## What is being asked
Go through the records and copy each line where the string "Gazetecilikte" occurs.
══ Data ══
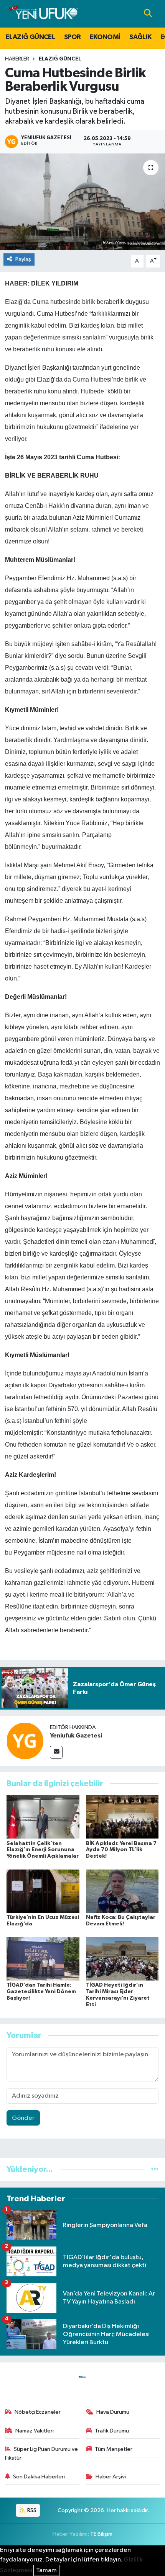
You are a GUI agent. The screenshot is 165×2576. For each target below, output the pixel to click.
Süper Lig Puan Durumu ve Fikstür (41, 2453)
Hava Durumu (112, 2412)
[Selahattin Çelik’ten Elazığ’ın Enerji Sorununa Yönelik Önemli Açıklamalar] (43, 1817)
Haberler (17, 59)
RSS (31, 2510)
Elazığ (13, 302)
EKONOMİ (105, 37)
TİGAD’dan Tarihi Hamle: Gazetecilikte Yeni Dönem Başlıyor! (41, 1991)
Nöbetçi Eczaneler (38, 2412)
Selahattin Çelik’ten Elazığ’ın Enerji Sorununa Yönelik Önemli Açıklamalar (43, 1850)
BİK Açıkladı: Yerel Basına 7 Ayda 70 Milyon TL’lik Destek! (121, 1850)
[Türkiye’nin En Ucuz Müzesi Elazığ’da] (43, 1891)
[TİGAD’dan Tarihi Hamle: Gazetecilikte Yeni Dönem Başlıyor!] (43, 1958)
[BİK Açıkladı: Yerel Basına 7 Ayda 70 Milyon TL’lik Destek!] (122, 1817)
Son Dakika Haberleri (39, 2477)
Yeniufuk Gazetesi (76, 1736)
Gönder (23, 2118)
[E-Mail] (56, 1752)
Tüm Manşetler (113, 2449)
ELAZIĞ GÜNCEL (30, 37)
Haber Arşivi (111, 2477)
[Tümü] (154, 2169)
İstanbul (25, 1409)
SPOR (72, 37)
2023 (51, 457)
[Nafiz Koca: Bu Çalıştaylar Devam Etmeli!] (122, 1891)
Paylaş (23, 259)
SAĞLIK (140, 37)
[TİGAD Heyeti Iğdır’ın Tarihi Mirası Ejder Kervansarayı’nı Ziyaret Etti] (122, 1958)
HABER (16, 283)
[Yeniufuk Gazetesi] (25, 1740)
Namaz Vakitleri (34, 2431)
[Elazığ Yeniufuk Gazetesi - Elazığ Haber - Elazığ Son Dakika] (44, 13)
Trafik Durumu (112, 2431)
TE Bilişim (101, 2534)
═══
## Written response
TİGAD’dan Tarihi Hamle: Gazetecilikte Yeni Dönem Başlıyor! (41, 1991)
[TİGAD’dan Tarihi Hamle: Gazetecilikte Yeni Dönem Başlıyor!] (43, 1958)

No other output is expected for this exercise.